(Saved data entries)
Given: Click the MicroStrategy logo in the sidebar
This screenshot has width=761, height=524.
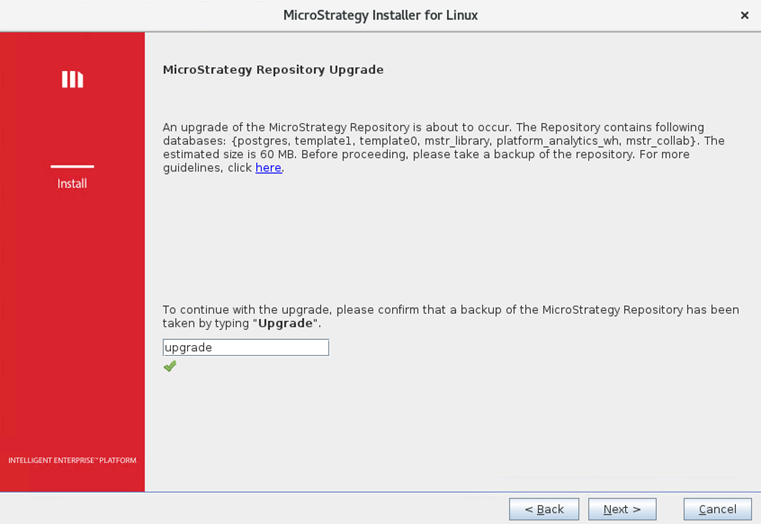Looking at the screenshot, I should click(72, 79).
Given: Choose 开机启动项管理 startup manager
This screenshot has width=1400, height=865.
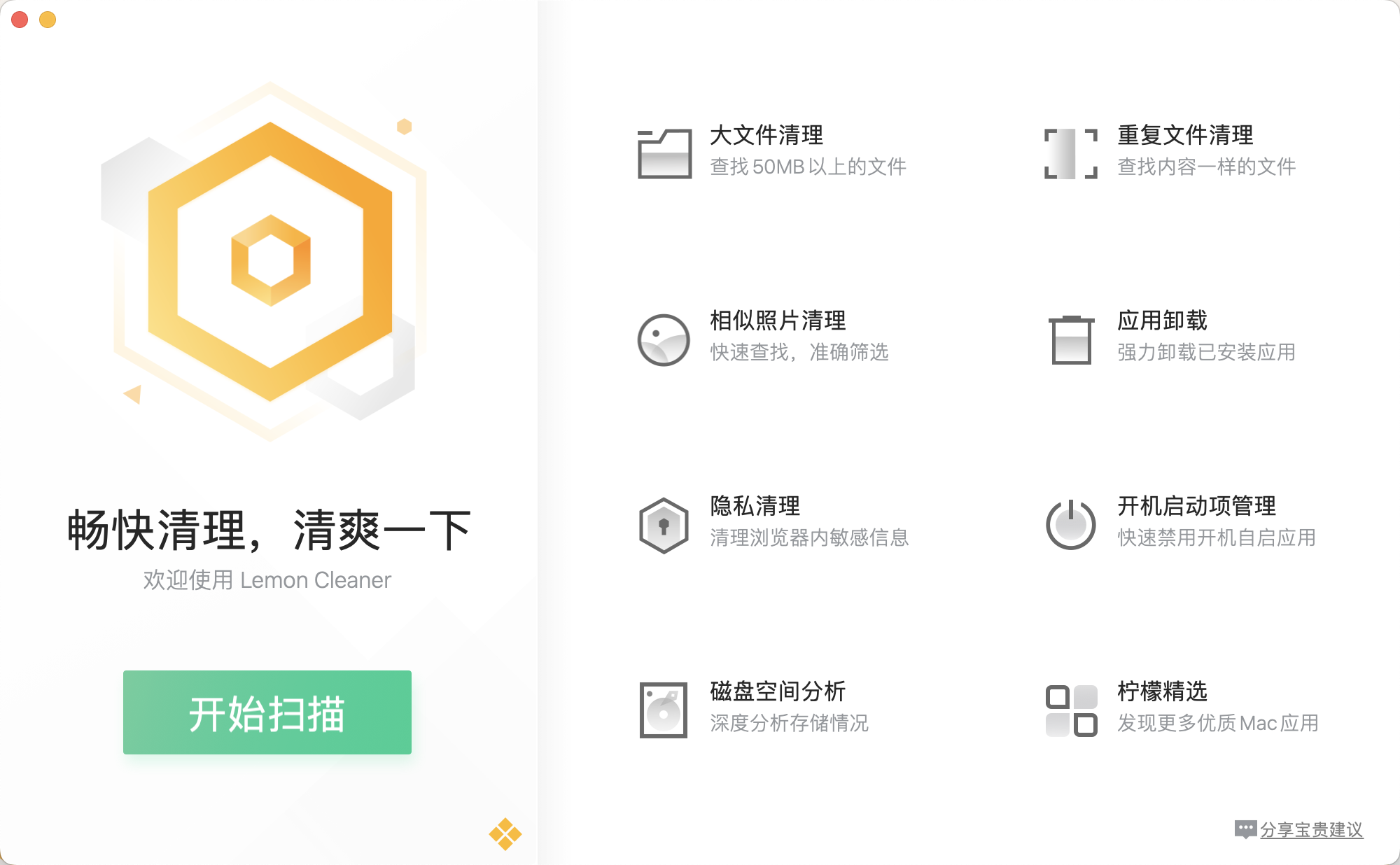Looking at the screenshot, I should click(x=1196, y=506).
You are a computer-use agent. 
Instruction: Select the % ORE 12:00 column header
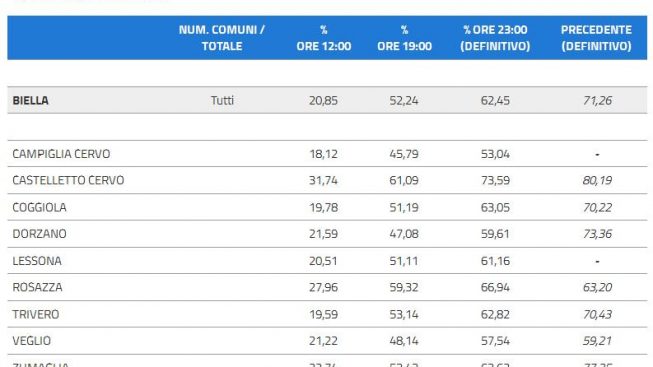pyautogui.click(x=324, y=38)
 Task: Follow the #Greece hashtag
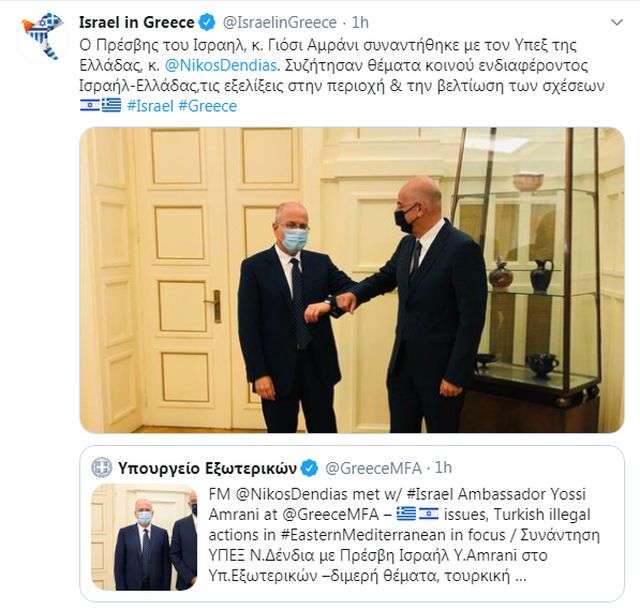click(x=207, y=106)
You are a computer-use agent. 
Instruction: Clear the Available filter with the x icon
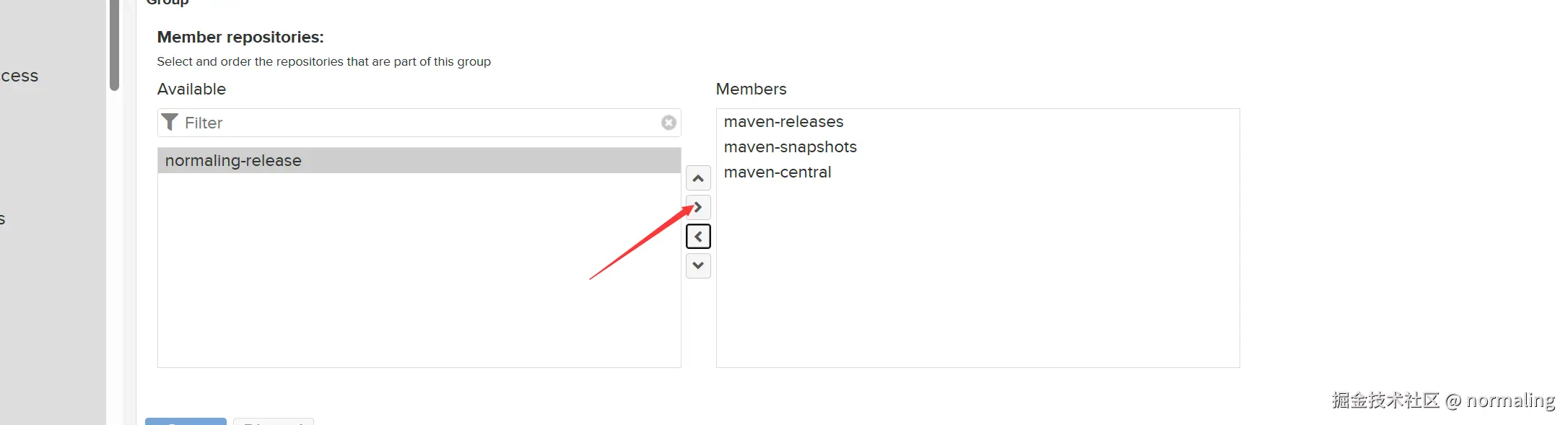click(668, 123)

EXERCISE:
Your task is to transcribe, exactly and without additions, every line from the one that contains "Instruction: Select the" to the end of the entries above, both included. Omit all pictures.

EXERCISE SOLUTION:
Instruction: Select the % ORE 12:00 column header
pyautogui.click(x=324, y=38)
 Task: Follow the #Greece hashtag
click(x=207, y=106)
You are a computer-use agent. 
Instruction: Clear the Available filter with the x icon
click(668, 123)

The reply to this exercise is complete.